- Genre: Reality
- Created by: Kenny Hotz Spencer Rice
- Presented by: Ed Leigh Spencer Claridge
- Country of origin: United Kingdom
- No. of series: 1
- No. of episodes: 10

Production
- Running time: 30mins (inc. comms)
- Production company: Monkey Kingdom

Original release
- Network: Sky One
- Release: 24 November 2004 – 26 January 2005

Related
- Kenny vs. Spenny

= Ed vs. Spencer =

British reality television series

Ed vs. Spencer is a reality show based on the Canadian show Kenny vs. Spenny. It ran for one series from 24 November 2004 to 26 January 2005 on Sky One in the UK.

In the US, Ed vs. Spencer has been broadcast on BBC America as part of its programming lineup entitled "The Underground" on Thursday nights.

It focuses on two best friends, Ed Leigh and Spencer Claridge, who are constantly competing against each other in unusual and weird challenges for supremacy and bragging rights.

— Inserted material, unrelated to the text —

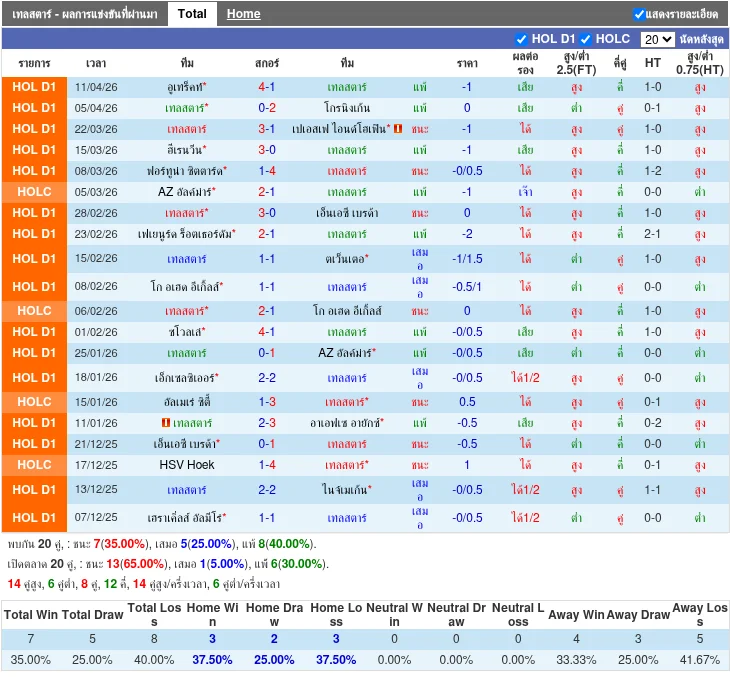Toggle the แสดงรายละเอียด checkbox
Screen dimensions: 730x677
(x=639, y=14)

The comedy of the show did not focus so much on the challenges, but in the way the two competitors face them. Spencer is a doe-eyed innocent who steadfastly believes in hard work and persistence. In contrast, Ed will lie, cheat and do whatever else he can to beat his friend. At the end of the programme, the loser had to undergo a humiliating forfeit chosen by the victor.

==Episode list==
1. Who can make himself the sickest?
2. Who can stay handcuffed the longest?
3. Who's the most attractive to women?
4. Who can survive in the woods the longest?
5. Who can make the best porn?
6. Who is the hardest?
7. Who do kids like more?
8. Who can put on the most weight?
9. Who can make himself more famous?
10. Who can make the most money in three days?